O ser humano carrega em si um ideal de justiça que o impulsiona a buscá-lo como também agir contra o injusto. De uma ideia de justiça formada ao longo do processo de formação do caráter se contrapõem outras forças psíquicas profundas, como a manutenção da própria vida, a defesa dos ideais de realização plena de suas potencialidades individuais, bem como a defesa do ambiente pessoal, o que nos mostra a possibilidade de identificação como justo aquilo que vem em prol do sujeito e injusto o que, beneficiando a outrem, o desfavorece. Dessa forma, não provoca surpresa que a noção de justiça que cada um carrega em si esteja, muitas vezes, contaminada das contingências pessoais, o que caracterizaria como justo para si o que recusa a outrem. Torna-se necessária a abstração das contingências individuais para a identificação de valores universais, o que possibilitaria uma aproximação do fenômeno Justiça como uma hiper/superestrutura abolida do universo humano e alocada no universo teológic ao mesmo tempo em que a Justiça dos homens qualifica-se como imperfeita, proclama-se a Justiça Divina como a única infalível.
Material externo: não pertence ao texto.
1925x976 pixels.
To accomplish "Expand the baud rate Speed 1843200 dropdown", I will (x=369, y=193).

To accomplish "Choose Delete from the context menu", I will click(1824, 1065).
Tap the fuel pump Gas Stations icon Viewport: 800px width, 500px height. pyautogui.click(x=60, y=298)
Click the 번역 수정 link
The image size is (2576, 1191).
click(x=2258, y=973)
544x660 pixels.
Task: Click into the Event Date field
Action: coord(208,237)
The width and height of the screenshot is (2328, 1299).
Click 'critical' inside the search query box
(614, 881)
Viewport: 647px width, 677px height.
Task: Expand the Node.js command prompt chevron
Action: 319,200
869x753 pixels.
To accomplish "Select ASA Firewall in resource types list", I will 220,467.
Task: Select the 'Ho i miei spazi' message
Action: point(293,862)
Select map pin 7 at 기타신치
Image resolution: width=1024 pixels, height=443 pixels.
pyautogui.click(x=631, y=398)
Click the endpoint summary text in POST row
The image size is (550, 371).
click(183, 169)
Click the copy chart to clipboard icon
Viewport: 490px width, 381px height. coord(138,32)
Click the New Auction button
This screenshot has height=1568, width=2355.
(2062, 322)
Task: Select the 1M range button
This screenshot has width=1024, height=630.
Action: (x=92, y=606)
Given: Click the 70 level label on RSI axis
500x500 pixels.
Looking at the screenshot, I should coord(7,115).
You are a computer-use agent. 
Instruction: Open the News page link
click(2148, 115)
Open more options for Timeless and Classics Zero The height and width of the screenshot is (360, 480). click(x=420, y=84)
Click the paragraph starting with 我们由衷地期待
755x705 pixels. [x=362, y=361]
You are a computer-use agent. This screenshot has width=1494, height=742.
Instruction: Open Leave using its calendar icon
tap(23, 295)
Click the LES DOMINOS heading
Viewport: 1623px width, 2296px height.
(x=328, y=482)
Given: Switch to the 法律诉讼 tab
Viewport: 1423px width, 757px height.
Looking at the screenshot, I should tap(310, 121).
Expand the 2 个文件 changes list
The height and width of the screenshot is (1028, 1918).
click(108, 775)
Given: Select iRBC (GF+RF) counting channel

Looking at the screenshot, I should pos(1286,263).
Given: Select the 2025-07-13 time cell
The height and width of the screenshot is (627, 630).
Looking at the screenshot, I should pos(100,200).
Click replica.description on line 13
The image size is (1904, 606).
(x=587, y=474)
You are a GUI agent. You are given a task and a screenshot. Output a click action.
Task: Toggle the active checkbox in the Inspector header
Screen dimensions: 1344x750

Como representante da Justiça na sociedade encontramos a figura do juiz cujo perfil idealizado é sempre tão mais rigoroso quanto menor for a cidade em que vive, uma vez que a personaliza – tem o encargo legal de realizá-la nas decisões que toma nos processos, na administração do fórum, na vida pública e mesmo na vida particular exteriorizada. Quando julga, comunica-se diretamente com toda a sociedade, mas revela-se completamente pelas escolhas que realiza na sua vida pessoal e interna através da sua imagem, do seu exemplo e ainda do aval ou reproche prestados por lideranças locais do diversos setores formadores da opinião pública. Uma faceta positiva ou negativa que prevaleça obscurece as demais positivas ou negativas que haja na personalidade do juiz.
Antes do advento das transmissões ao vivo das sessões de julgamento em todas as suas cortes, a imagem social dos juízes era passada indiretamente pelos que estavam diretamente envolvidos nos processos, como advogados, funcionários da Justiça, réus e jurados. Agora cada um, através dos seus próprios julgamentos, forma uma imagem positiva ou negativa deles. Nesses últimos oito anos, tempo de duração do show dos mensaleiros, ocorreram mudanças significativas nas definições sociais de cada um dos profissionais que atuam no campo jurídico. Alguns se beneficiaram desta exposição multimídia, outros saíram queimados, com suas imagens contaminadas definitivamente pelas ideias de “vendidos”, “medrosos”, “vaidosos” ou ainda “despreparados”. O preceito antigo e arcaico que impedia a utilização dos meios de comunicação social pelos juízes fazendo sombra no processo de justiça e silenciando publicamente os juízes caiu por terra e o aparelhamento de justiça se mostra agora com todas as suas mazelas!